Ageism is ever-present in medicine

Ageism is widespread in medicine as well as in society [84, 85]. Ageism in medicine also results in less access to innovative research and appropriate care. Furthermore, negative ageist stereotypes have been associated with decreased will-to-live and internalized ageism among the very old, especially when their health deteriorates [86, 87].

Despite a growing population of older adults, geriatrics infrastructures vary between countries [88, 89]. In addition, there are large discrepancies in training and education in geriatric medicine [90, 91]. Interest in pursuing a career in geriatrics is low among medical students [92]. A rotation in older age medicine has been shown to influence the way medical students think about older patients [93], as well as promote the choice of geriatrics as a specialty [94].

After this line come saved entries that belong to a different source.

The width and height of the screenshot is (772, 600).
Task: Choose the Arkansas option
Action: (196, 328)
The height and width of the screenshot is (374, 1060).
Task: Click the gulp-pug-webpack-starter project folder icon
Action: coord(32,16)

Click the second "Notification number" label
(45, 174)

Ageism may affect medical decision-making. What doctors themselves think is important in critical care situations. Age-related stereotypes as well as their own opinions of disability and dementia may influence their decisions [95]. Discussion about goals of care with older patients in critical situations rarely take place, even when they would be possible [96]. Clinicians themselves are poor predictors of what patients might want [97], and of their perceived quality of life [98]. Focus on advance care planning and defining goals of care is essential to facilitate patient centred care. Further research is needed, so as to improve knowledge in these areas. Meanwhile, frailty scales aspire to an evaluation of older adults that is broader than chronological age, aiming to reduce the risk of ageist decisions.

Conclusion

In this narrative review, we explore the different scales that are used by clinicians to evaluate critically ill older adults, discuss which tool is best to evaluate frailty in these situations, as well as the biases, particularly the risk of caricature or patient discrimination based solely on age or on functional autonomy.

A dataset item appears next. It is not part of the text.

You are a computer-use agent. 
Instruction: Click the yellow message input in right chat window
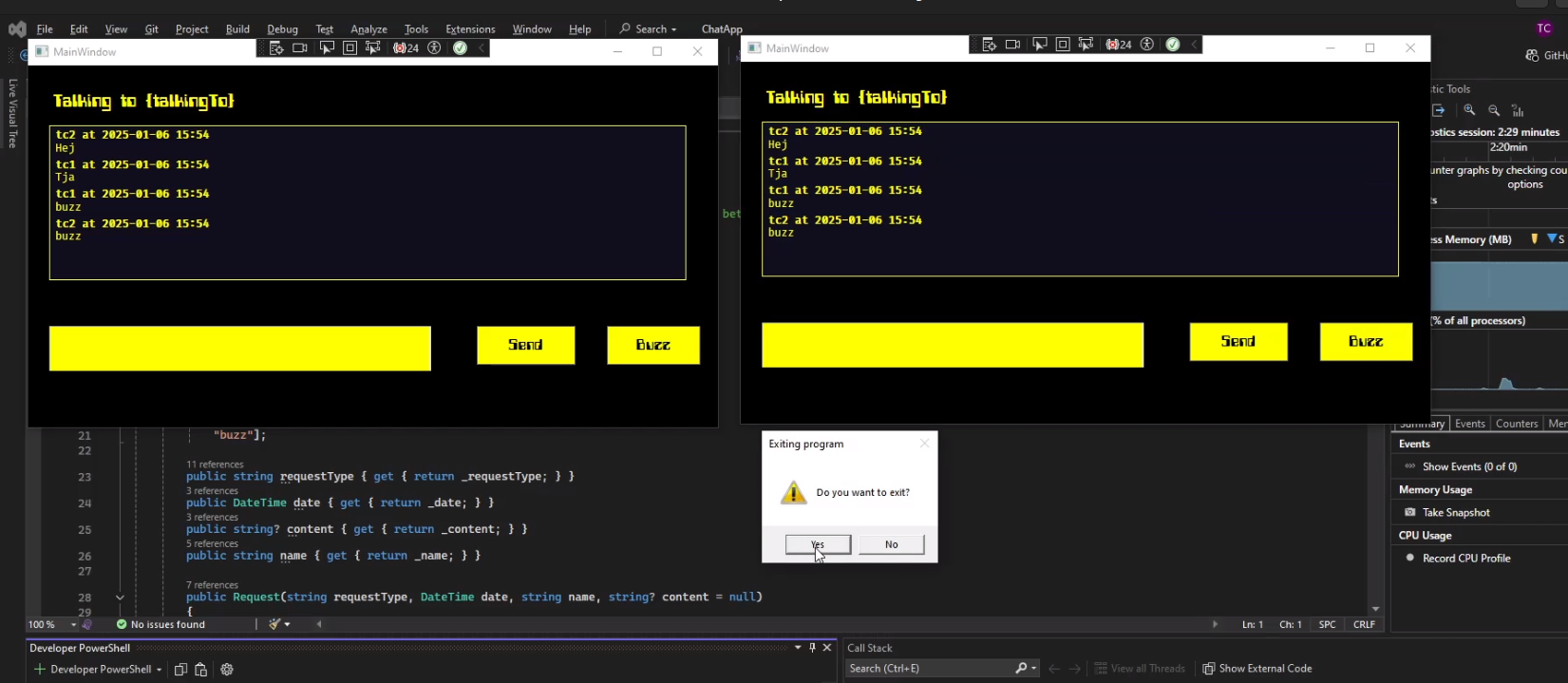[952, 345]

Scales provide emergency physicians, geriatricians and intensivists with a common language and validated communication tools, moving beyond a patient’s chronological age. The CFS, a scale which differs from the FP, encompasses functional autonomy and comorbidity features. It is easy to use and reliable. It has been shown to be associated with short and long-term mortality, as well as with disability and discharge to home after a critical illness. Without these validated tools, older adults may not benefit from appropriate care in acute situations. However, the improper use of scales may lead to hastened decision-making, especially when there are strains on healthcare resources or time-constraints. Frailty and functional autonomy scales, used on their own risk, risk “reducing the patient to a number”, thus taking away the focus from the patient as an individual. Physicians must continue to present full context and take into account prior goals of care discussions and advanced directives, as well as a full history of the patient, both medical and in terms of in depth personality evaluation, thus encouraging an integrative approach to critical care decision-making [99]. Although more time consuming, these measures are necessary to prevent the risk of oversimplifying complex situations and allocating treatments to a given patient using only scales. Thus, doctors may hope to sustain a patient-centred approach and ethical decision-making.